ACIN – Mesmo com menos crimes sensação de insegurança cresce


Acin. Polícia Civil e Militar expuseram dificuldades – Jean Knetschik/JN

Acin. Polícia Civil e Militar expuseram dificuldades – Jean Knetschik/JN

Relatório da Polícia Militar mostra que o número de ocorrências reduziu de 7030 entre janeiro e maio do ano passado para 6189 no mesmo período deste ano. Mesmo com a queda de 13%, a sensação de insegurança tem aumentado. Para tentar sanar o problema a Acin promoveu uma reunião na noite de terça-feira com responsáveis pelos órgãos de segurança na cidade.

Para o delegado Rodrigo Coronha, o principal problema da Polícia Civil na cidade é a falta de uma delegacia adequada. “Não temos uma cela, a vítima passa pelo bandido no corredor e se sente intimidada”, destaca. Sem um espaço adequado, pouco adianta a chegada de novos policiais. O delegado demonstra insatisfação e cansaço por trabalhar praticamente sozinho na cidade há 3 anos em condições precárias. “Se sair a promoção em agosto, vou embora porque não aguento mais”, desabafa.

As dificuldades da Civil respingam na PM, especialmente aos finais de semana.
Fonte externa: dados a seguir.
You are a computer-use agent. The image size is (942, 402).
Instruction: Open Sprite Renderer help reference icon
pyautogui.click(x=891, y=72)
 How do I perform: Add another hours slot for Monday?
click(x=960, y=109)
Com a delegacia fechada pela falta de pessoal, a viatura precisa levar o detido para Itajaí e fica lá pelo menos 3 horas. “Ficamos sem essa viatura e o tempo de resposta influencia nas ocorrência”, conta. Há falta de manutenção adequada das viaturas. Desde o ano passado, há tratativas para a criação do convênio da rádio patrulha com a Prefeitura, o qual ainda não saiu do papel. Do convênio de trânsito, a porcentagem de 25% para PM e Civil reduziu para 15% para cada uma. O restante vai para o caixa da Prefeitura.

Para o presidente da Acin, Rinaldo Araújo, a reunião visava justamente analisar esses problemas e tentar ajudar a resolver. “No que estiver ao alcance desta associação, podem contar conosco”, afirma.